# Document section
**********

He starts with an emphasis on personal contemplation and reflection that doesn’t just look inwards but does this in tandem with looking outwards towards God and developing habits, like saying grace, that roots us in a sense of living ‘in a created world sustained by a loving God.’ For church, he recommends embracing ‘being weird’ to the world at large, emphasising relationship, thinking about our liturgies, and being willing to be uncomfortable ourselves - with a very recognisable story of how often he just wants to avoid greeting people in the peace. He also provides some helpful questions messaging and modes of communication of our beliefs - and I am always here for an understanding of the fact that regardless of our intent in communication, our wider discourse will often undermine and betray us. Finally, as Christians engage in culture, Noble asks us to lean into moments of pressure where we feel a gap between what can be explained within the visible world and a sense of the invisible world, seek the presence of God, and embody this in, ‘our compassion, honesty, empathy, and abiding service…’

In all of this Noble is building on a strong trend in contemporary Christianity to engage with Charles Taylor’s mammoth work, A Secular Age - which I confess I have not done much more than dip into for it is very large and sitting in a pile with the other Very Large Books I wish to read. (The Essential Kirkegaard is smaller than these) - notably James Smith’s Cultural Liturgies series.

I’ve enjoyed and been strongly influenced by this work, and I’m solidly behind the key ideas driving Noble’s argument, most particularly:

  • its embrace of witness as holistic, cutting out that pesky false word/deed dichotomy

  • its embrace of embodiment: humans have bodies and this matters - the Christian faith isn’t just about intellectual understanding, assent and articulation in order to convince others of its truth.

  • its embrace of aesthetics as a part of revelation and witness. BACH, everyone.

  • its willingness to engage with the incredibly tricky question of how to communicate through modern channels without that adaption hollowing out or betraying what you actually want to express.

Engaging with this stuff has deepened my faith and shaped its expression in my life, including my confidence in it and in articulating how I understand the world. However, it has also made this understanding and articulation more complex (because it actually engages with the complexity of humanity and culture, duh) - but it gives rise to a concern for the book (not with the book). Shortly after its release I lent James Smith’s You Are What You Love to a friend, who enjoyed it but commented: ‘I’m not sure that it will convince people who don’t already agree with it.’ This, essentially is my concern here, too. Despite being really readable and, I think, right, A Disruptive Witness, with its discussions of immanence and transcendence, isn’t light stuff.

**********

# Recorded data
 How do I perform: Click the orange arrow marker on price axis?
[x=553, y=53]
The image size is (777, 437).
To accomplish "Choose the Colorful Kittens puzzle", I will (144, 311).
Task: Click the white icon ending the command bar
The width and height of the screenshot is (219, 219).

**********

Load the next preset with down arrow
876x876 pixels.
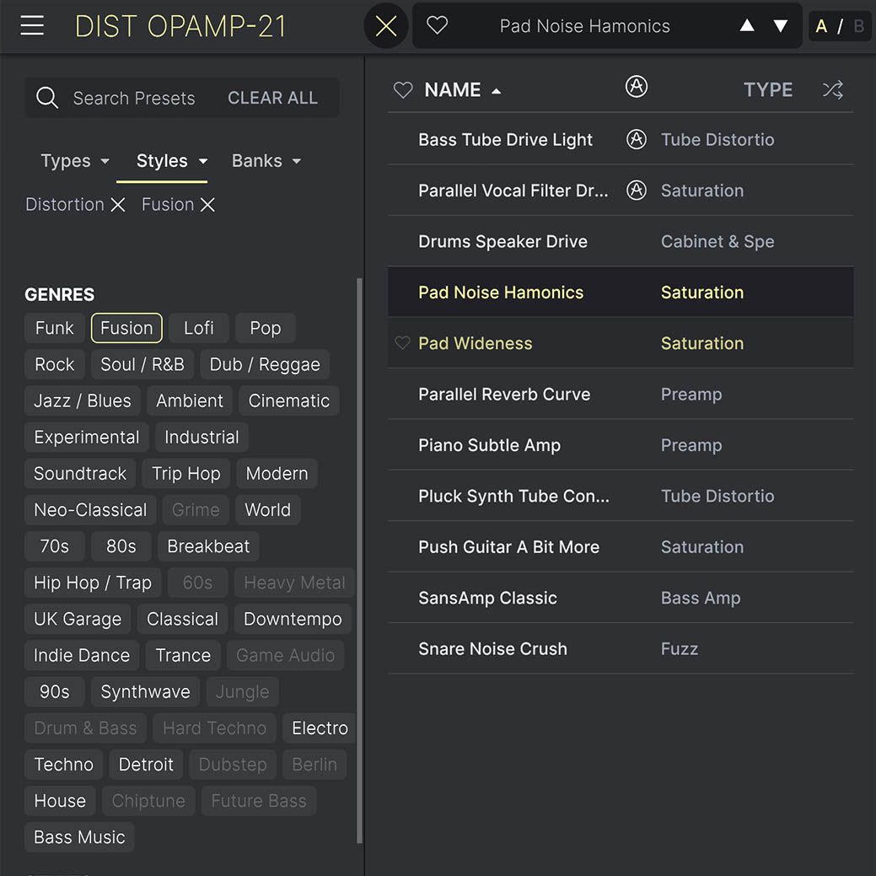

**********

# Prompt 1
Reproduce the book review word for word, everything from "In all of this" down to "Cultural Liturgies series.".
# Prompt 2
Answer these questions using the book review:
(a) What habit is given as an example of rooting us in a sense of living in a created world?
(b) What is the title of Charles Taylor's work?
(c) Which book did the reviewer lend to a friend shortly after its release?
# Prompt 3
List every key idea of Noble's argument that the book review says the reviewer is solidly behind.

# Written response 1
In all of this Noble is building on a strong trend in contemporary Christianity to engage with Charles Taylor’s mammoth work, A Secular Age - which I confess I have not done much more than dip into for it is very large and sitting in a pile with the other Very Large Books I wish to read. (The Essential Kirkegaard is smaller than these) - notably James Smith’s Cultural Liturgies series.

# Written response 2
(a) Saying grace.
(b) A Secular Age.
(c) James Smith's You Are What You Love.

# Written response 3
- Its embrace of witness as holistic, cutting out the false word/deed dichotomy
- Its embrace of embodiment: humans have bodies and this matters
- Its embrace of aesthetics as a part of revelation and witness
- Its willingness to engage with the question of how to communicate through modern channels without that adaptation hollowing out or betraying what you want to express